Filed by UPM-Kymmene Corporation
Pursuant to Rule 425 under the Securities Act of 1933
and deemed filed pursuant to Rule 14a-12
of the Securities Act of 1934
Subject Company: Champion International Corporation
Commission File No.: 001-03053
[UPM-Kymmene Press Release issued 5:43 pm May 12, 2000]
UPM-KYMMENE WITHDRAWS
FROM CHAMPION DEAL
Helsinki, Finland, (May 12, 2000) UPM-Kymmene Corporation (Helsinki Stock
Exchange: UPM1V; NYSE: UPM) announced today that its board of directors has
decided not to make a new offer for all Champion International's (NYSE: CHA)
outstanding shares.
After International Paper's unsolicited offer it has become clear that the
merger of Champion International and UPM-Kymmene cannot be carried out at a
price level acceptable to UPM-Kymmene shareholders, says Mr Juha Niemela,
President and Chief Executive Officer of UPM-Kymmene.

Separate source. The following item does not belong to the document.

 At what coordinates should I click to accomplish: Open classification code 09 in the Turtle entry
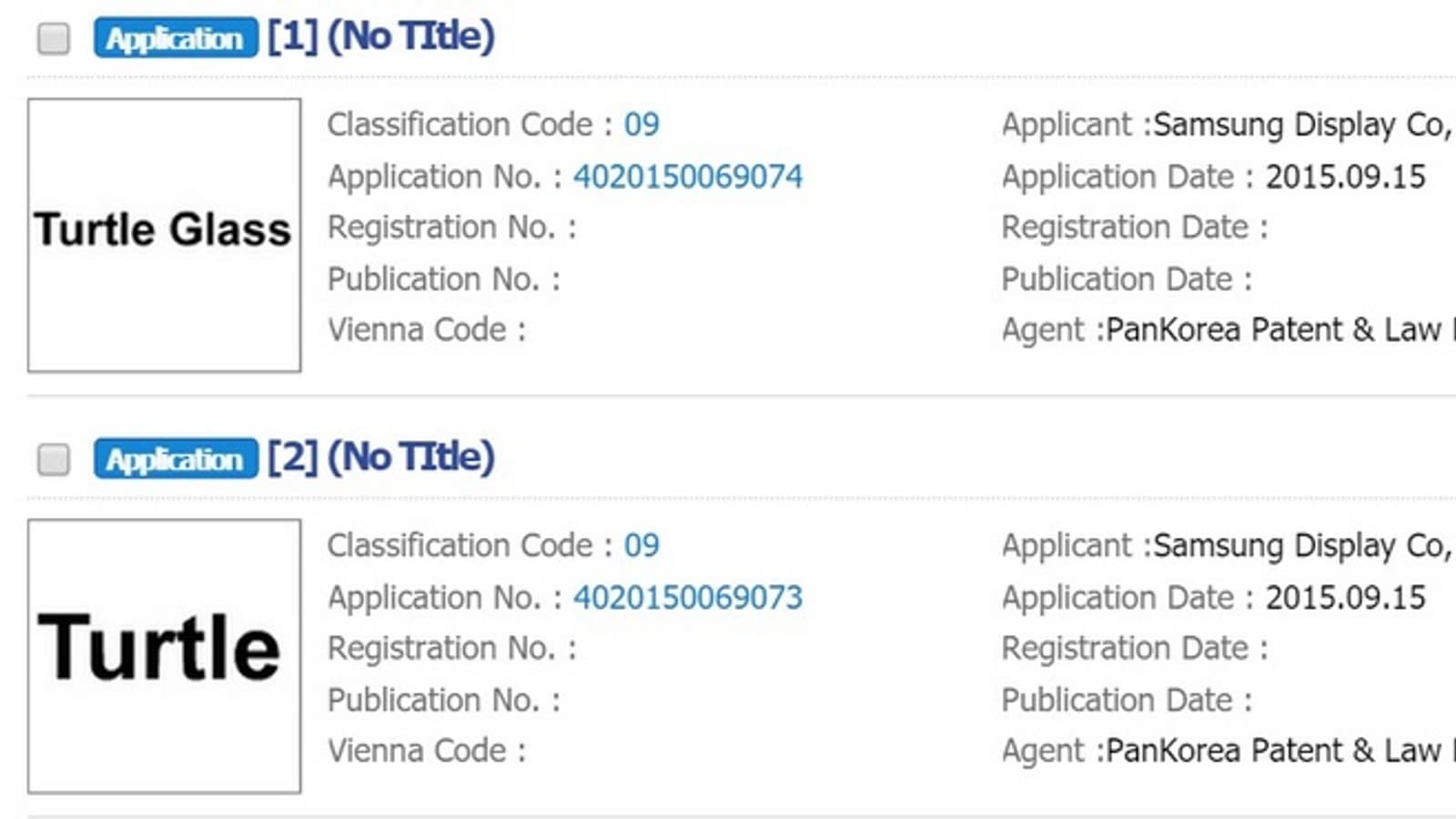pos(642,546)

UPM-Kymmene's market positions are strong and profitability is good. Therefore,
UPM-Kymmene is capable to be an active player in the consolidation process of
forest industry. Champion would have been a good match for UPM-Kymmene. However,
the termination of the planned acquisition does not change UPM-Kymmene's
strategy: our primary objective is to be one of the world's leading forest
products companies, adds Mr Niemela.
This press release contains certain statements that are neither reported
financial results nor other historical information. These statements are
forward-looking statements within the meaning of the safe-harbor provisions of
the U.S. federal securities laws. These forward-looking statements are subject
to risks and uncertainties that could cause actual results to differ materially
from those expressed in the forward-looking statements. Many of these risks and
uncertainties relate to factors that are beyond the companies' ability to
control or estimate precisely, such as future market conditions, the behavior of
other market participants and the actions of governmental regulators. These and
other risk factors are detailed in the two companies' SEC reports. Readers are
cautioned not to place undue reliance on these forward-looking statements, which
speak only as of the date of this press release. The companies do not undertake
any obligation to publicly release any revisions to these forward-looking
statements to reflect events or circumstances after the date of this press
release.
Investors and security holders are advised to read the joint proxy
statement/prospectus regarding the business combination transaction referenced
in the foregoing information, when it becomes available, because it will contain
important information. Such joint proxy statement/prospectus will be filed with
the Securities and Exchange Commission by UPM-Kymmene and Champion
International. Investors and security holders may obtain a free copy of the
joint proxy statement/ prospectus (when available) and other related documents
filed by UPM-Kymmene and Champion International at the Commission's website at
www.sec.gov. The joint proxy statement/prospectus and the other documents may
also be obtained from UPM-Kymmene by contacting UPM-Kymmene, Attn: Reko
Aalto-Setala, Etelaesplanadi 2, FIN-00101 Helsinki, Finland, and/or Champion
International by contacting Champion International, Attn: Tom Hart, One Champion
Plaza, Stamford, Connecticut 06921.
Champion International, its directors, executive officers and certain other
members of Champion International management and employees may be soliciting
proxies from Champion International shareholders in favor of the merger.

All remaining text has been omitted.